Therapeutic targeting of CDK12/13 and PARP in H3G34RN mutant pediatric glioma
Dr. Jamie Anastas, Ph.D. – Baylor College of Medicine, Houston, TX
One common feature of pediatric brain tumors is the excessive activation of genes that promote the survival and proliferation of the brain cancer cells. A major goal of this research is to identify therapeutic targets to dampen this excessive activation of genes as a strategy for reducing pediatric brain tumor growth. We are pursuing two candidate therapeutic targets called CDK12 and 13 in H3G34R/V mutant pediatric high grade glioma, which are a particularly deadly form of childhood glioma. Currently, there are no drugs are specifically designed to treat children diagnosed with these H3G34R/V mutant glioma. Our preliminary studies indicate that H3G34R/V mutant pediatric brain tumor cells are more sensitive to drugs inhibiting two regulators of cancer gene activation called CDK12 and 13 than normal cells. This finding suggests that these drugs might be used as a treatment for brain tumors. We will determine how CDK12 and 13 regulate pediatric brain tumor growth and unravel roles for CDK12/13 in activating brain tumor-promoting genes.
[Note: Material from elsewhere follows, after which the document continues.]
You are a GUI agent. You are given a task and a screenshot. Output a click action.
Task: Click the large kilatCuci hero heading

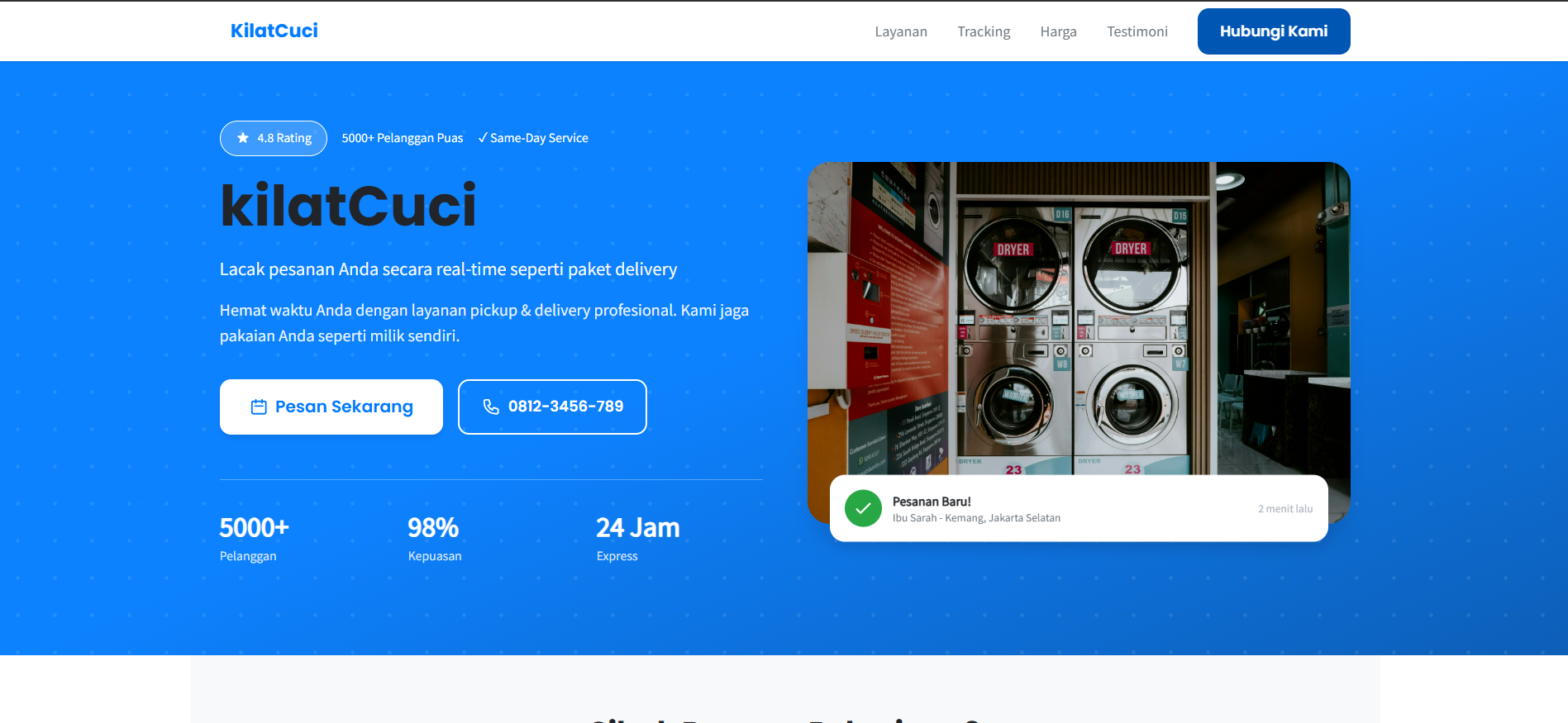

Our further studies will focus on using mouse models of glioma to develop multi-drug combinations of CDK12/13 inhibitors and other drugs under investigation for cancer treatment. This research may lead to new approaches for treating childhood brain tumors with no cure by increasing our understanding of how CDK12/13 might promote brain tumor growth on a mechanistic level, and through the development of CDK12 and 13-targeting combination therapies.